# TASK:
Could you filter the listing for lines with the word "computer" and return them?

# EXTRACTED MATERIAL:
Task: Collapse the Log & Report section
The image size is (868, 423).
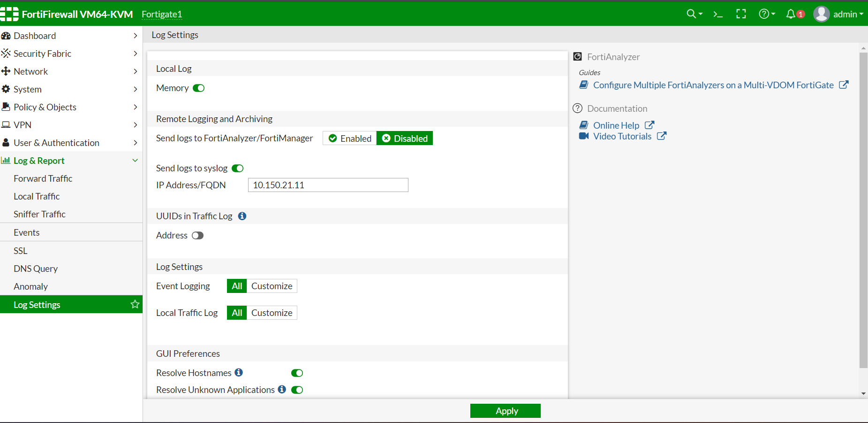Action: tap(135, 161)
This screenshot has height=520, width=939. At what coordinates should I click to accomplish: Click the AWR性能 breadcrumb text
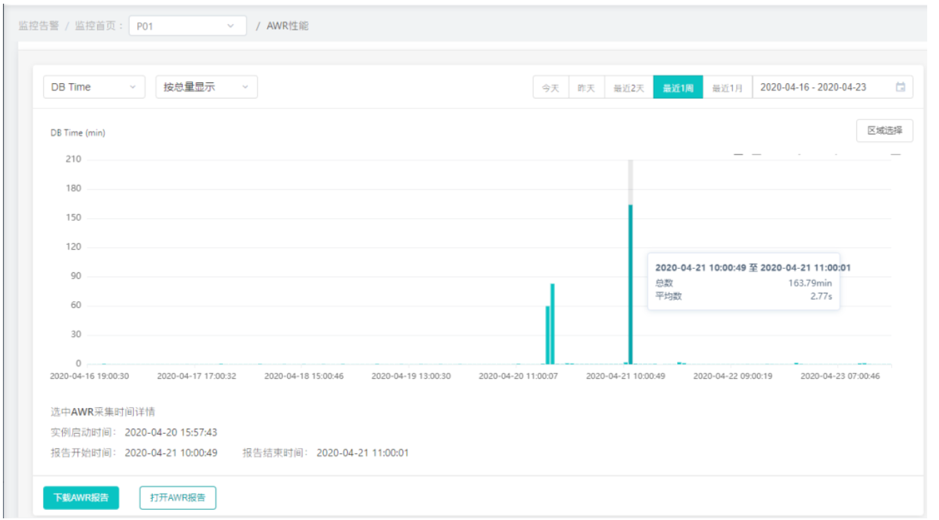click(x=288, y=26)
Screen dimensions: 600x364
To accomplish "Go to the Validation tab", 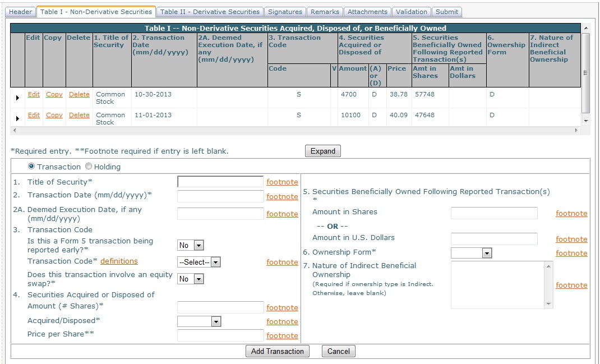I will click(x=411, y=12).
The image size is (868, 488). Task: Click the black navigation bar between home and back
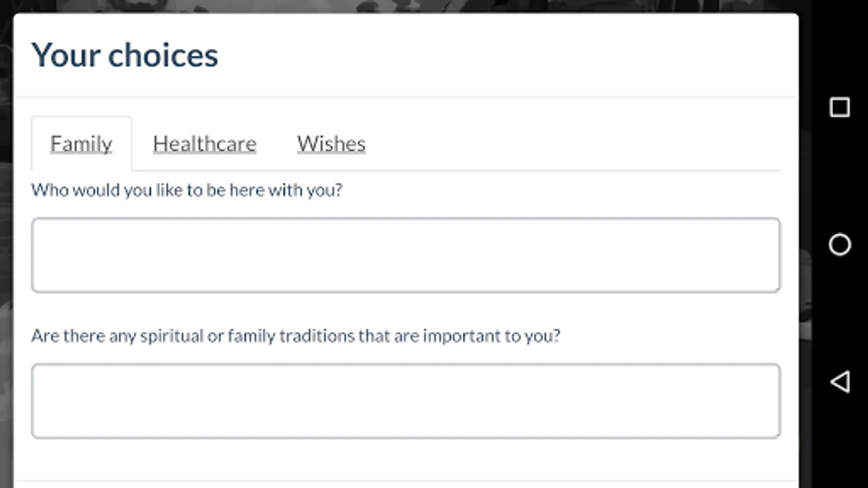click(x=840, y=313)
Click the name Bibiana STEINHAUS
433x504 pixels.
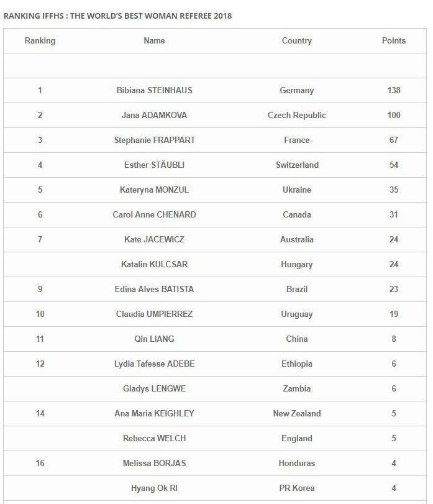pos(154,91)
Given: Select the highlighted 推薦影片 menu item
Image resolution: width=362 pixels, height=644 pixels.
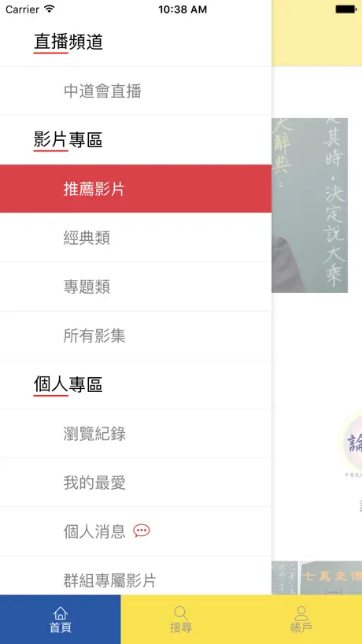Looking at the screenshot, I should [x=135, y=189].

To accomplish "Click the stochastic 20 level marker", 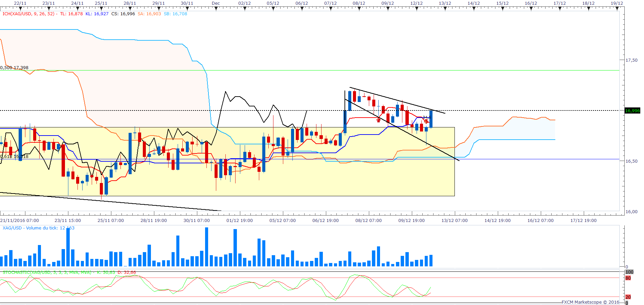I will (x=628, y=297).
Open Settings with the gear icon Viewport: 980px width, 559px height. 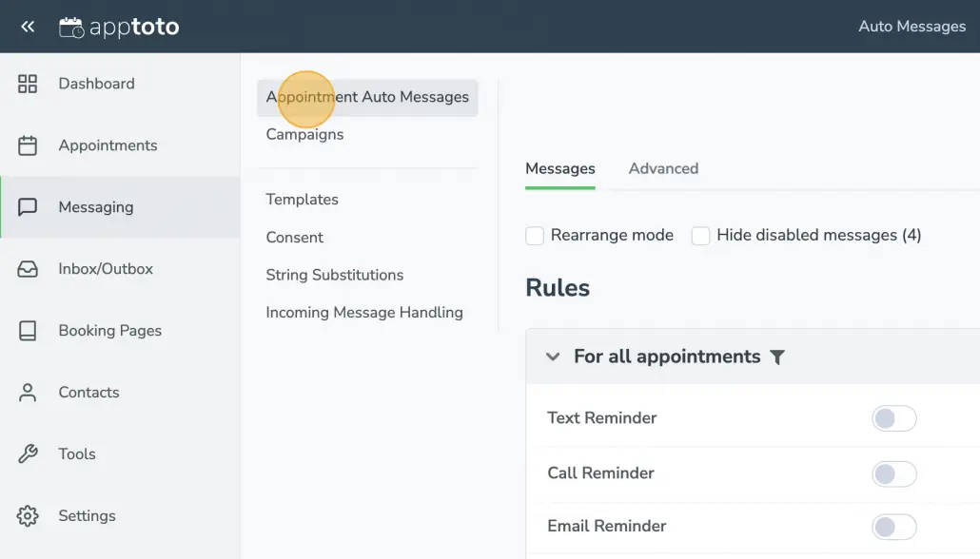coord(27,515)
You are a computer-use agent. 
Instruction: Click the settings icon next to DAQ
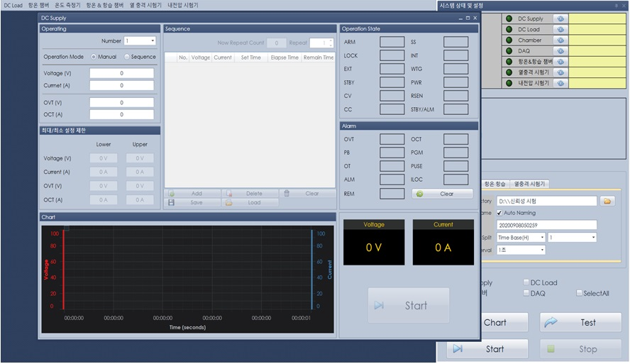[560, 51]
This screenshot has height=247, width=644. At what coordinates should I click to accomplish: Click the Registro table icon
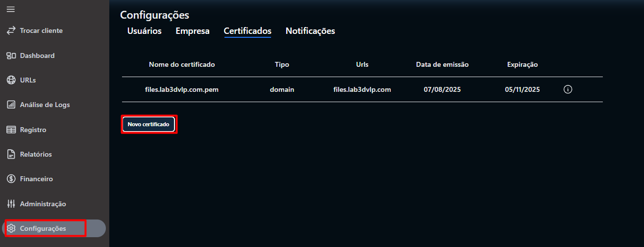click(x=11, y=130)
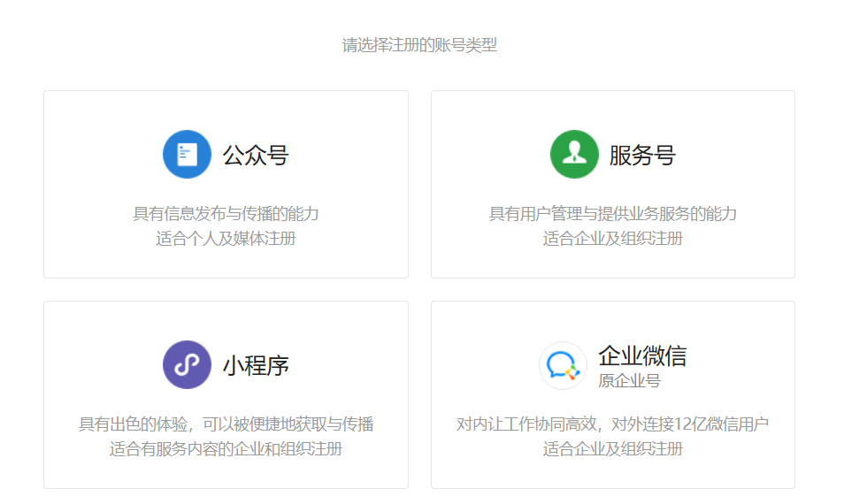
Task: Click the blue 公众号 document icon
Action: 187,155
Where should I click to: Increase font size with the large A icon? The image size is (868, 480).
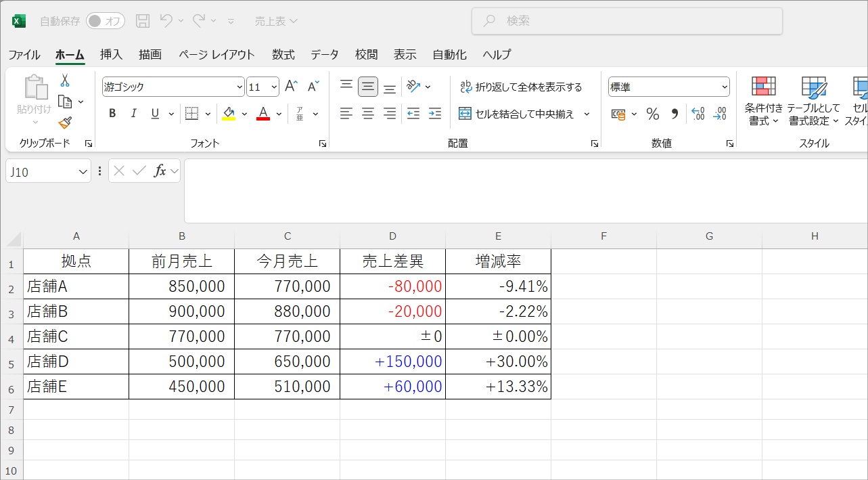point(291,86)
* * *
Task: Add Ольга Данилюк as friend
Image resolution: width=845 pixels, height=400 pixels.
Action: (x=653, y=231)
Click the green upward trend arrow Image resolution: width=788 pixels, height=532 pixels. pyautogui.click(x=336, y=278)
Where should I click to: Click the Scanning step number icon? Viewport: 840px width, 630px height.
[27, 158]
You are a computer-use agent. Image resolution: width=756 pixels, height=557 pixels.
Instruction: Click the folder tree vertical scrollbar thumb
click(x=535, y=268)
* * *
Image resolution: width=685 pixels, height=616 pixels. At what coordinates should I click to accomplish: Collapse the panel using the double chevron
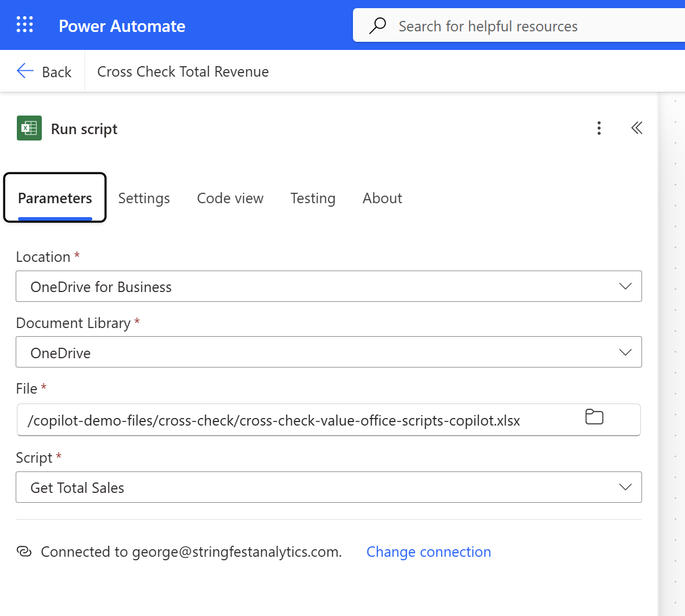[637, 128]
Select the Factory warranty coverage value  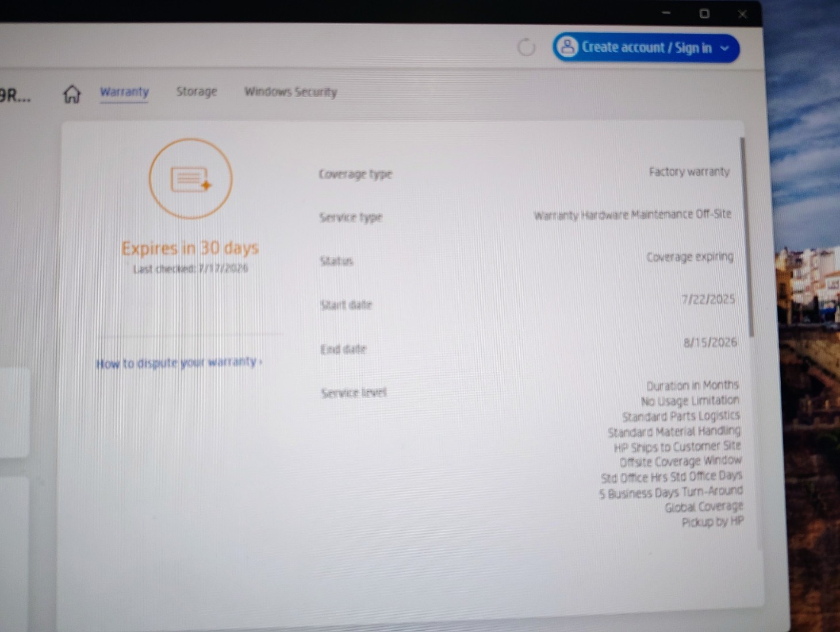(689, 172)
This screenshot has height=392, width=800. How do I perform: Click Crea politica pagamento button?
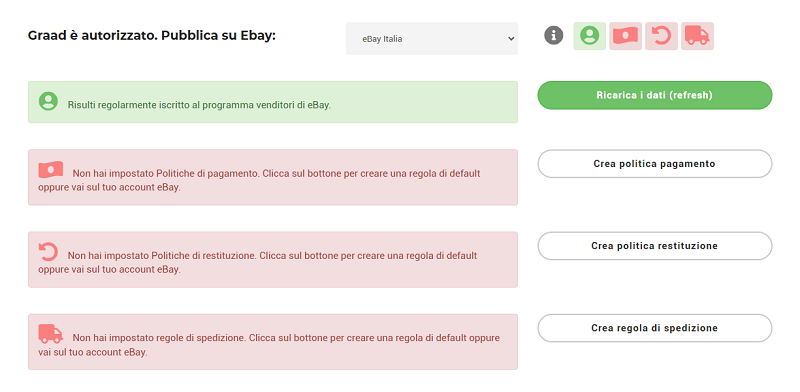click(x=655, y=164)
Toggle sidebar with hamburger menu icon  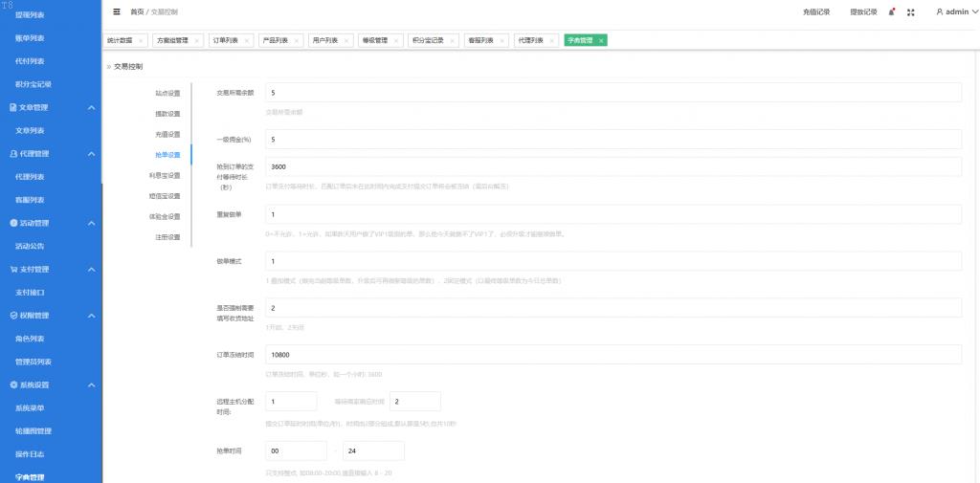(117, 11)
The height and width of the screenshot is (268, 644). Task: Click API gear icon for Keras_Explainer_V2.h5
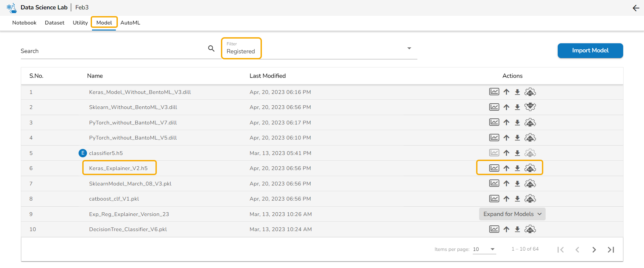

# RESPONSE:
You are a computer-use agent. 
You are a computer-use agent. Image resolution: width=756 pixels, height=557 pixels.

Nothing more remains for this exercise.